COURT FILE NO.: FC-07-1534-2
DATE: 20191018
ONTARIO
SUPERIOR COURT OF JUSTICE
BETWEEN:
JULIAN HERNANDEZ
Applicant
– and –
BARBARA MONTGIRAUD
Respondent
Self-represented
Self-represented
HEARD: In writing
REASONS FOR decision
audet j.
[1] The applicant father (moving party) brings a motion to change the final order of Backhouse J. dated May 30, 2008, which requires him to pay child support in the amount of $185 per month to the respondent mother (responding party) for the support of the parties’ child, Felicia, who was born on November 11, 1995 (now 23). The father seeks an order terminating his child support obligation effective May 2015.
[2] In his motion to vary, the father had sought termination of his child support obligations retroactively to May 2016. At the time, the father was not legally represented, and he believed that his daughter had completed her post-secondary education on or about that time. Since then, the father has learned that his daughter had, in fact, completed her studies one year prior. He therefore seeks termination of his child support obligations as of May 2015.
Procedural History
[3] This motion to change was brought by the father after he was served by the Family Responsibility Office (“FRO”) with a notice of default hearing, in November 2018. As confirmed by FRO’s statement of arrears dated May 28, 2019, as of July 1, 2015, the father was in complete compliance with his child support obligations, and even had a negative balance of - $640.

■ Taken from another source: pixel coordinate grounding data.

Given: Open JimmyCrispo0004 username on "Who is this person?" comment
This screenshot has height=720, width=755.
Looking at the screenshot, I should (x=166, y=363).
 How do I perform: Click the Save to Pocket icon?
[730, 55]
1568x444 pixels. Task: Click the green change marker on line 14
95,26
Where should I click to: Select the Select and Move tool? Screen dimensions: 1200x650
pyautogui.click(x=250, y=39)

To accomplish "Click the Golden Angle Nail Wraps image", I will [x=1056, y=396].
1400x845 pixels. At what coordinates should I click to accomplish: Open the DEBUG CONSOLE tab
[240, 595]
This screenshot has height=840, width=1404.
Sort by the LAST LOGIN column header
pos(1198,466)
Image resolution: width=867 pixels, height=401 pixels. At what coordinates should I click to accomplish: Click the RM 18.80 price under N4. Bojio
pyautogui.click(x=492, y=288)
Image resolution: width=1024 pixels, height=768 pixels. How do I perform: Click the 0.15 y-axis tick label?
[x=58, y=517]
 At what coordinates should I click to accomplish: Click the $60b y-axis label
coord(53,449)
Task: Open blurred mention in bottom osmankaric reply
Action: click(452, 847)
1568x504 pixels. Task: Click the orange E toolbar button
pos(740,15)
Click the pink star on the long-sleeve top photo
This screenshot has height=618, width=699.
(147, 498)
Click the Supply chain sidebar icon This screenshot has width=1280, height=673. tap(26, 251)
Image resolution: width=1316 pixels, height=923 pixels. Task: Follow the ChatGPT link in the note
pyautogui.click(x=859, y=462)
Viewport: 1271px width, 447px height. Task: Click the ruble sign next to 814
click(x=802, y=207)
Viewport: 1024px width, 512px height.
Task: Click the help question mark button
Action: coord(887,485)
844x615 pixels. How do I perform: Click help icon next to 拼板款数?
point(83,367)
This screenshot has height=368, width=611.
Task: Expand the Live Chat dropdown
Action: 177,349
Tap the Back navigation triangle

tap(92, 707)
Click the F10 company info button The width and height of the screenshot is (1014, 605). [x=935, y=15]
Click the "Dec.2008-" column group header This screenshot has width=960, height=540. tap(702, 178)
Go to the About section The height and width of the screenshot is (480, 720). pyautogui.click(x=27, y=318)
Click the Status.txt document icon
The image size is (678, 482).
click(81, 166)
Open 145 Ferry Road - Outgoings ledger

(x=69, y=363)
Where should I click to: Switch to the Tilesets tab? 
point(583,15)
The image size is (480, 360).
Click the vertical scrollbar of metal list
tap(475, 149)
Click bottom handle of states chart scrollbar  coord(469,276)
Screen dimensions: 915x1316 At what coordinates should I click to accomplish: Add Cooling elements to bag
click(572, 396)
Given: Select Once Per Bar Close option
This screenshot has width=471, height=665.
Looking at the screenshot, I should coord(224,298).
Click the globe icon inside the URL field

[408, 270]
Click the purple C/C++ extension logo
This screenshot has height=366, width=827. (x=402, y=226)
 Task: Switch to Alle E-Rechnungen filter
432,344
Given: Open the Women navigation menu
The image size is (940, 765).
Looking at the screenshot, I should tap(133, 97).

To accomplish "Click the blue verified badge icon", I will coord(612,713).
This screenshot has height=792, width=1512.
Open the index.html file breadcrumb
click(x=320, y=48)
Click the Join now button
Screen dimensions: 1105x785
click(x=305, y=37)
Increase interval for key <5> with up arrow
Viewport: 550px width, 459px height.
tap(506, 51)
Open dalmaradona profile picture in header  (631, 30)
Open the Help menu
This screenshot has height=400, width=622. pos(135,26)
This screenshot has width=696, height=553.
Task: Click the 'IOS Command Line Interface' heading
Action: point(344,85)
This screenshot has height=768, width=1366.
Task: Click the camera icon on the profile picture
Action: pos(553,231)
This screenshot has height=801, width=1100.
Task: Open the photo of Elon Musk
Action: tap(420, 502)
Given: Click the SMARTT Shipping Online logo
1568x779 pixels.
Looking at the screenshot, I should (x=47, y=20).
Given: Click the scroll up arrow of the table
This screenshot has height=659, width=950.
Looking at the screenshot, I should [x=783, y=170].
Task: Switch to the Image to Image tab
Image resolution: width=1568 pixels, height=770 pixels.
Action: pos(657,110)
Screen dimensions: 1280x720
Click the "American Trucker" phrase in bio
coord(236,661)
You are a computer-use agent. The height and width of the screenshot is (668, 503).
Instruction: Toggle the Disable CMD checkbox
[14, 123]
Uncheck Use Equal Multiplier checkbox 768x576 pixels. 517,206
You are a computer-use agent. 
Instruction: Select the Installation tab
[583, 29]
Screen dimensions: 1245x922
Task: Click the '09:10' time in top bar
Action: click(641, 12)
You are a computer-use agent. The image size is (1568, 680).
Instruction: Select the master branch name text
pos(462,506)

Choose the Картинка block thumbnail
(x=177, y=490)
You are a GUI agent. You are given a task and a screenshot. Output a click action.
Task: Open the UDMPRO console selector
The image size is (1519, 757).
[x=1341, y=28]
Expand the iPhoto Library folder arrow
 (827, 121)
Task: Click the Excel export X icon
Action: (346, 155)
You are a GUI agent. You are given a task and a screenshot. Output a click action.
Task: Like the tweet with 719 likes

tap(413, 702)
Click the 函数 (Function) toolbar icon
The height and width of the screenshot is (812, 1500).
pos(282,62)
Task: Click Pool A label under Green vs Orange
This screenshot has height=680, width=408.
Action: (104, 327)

[4] In March 2019, the father filed his motion to change which was served personally on the mother on April 27, 2019. It is to be noted that while the father lives in Ottawa, the mother and the child live in Toronto. The first court date was scheduled to proceed on May 15, 2019. On that day, the mother had not served or filed a response to the father’s motion to change. However, as the 30-day period within which a response needed to be served had not expired, it was adjourned to June 17.
[5] On June 17, the respondent had still not served or filed any responding materials, and again, did not appear. However, on May 7, she had sent the Ottawa court a two-page document stating that she lived and worked in Toronto and that it was unreasonable for her to attend any court proceedings in Ottawa “mostly based on all the factual errors contained in the court documents”. In light of this, and despite the fact that the 30-day period within which to file a response had expired, as a courtesy to the mother, the matter was transferred before Master Kaufman who granted the mother an extension of time within which to serve and file her responding materials by July 2, 2019. The endorsement provided that if no materials were filed by July 2, the father would be permitted to proceed to an uncontested trial.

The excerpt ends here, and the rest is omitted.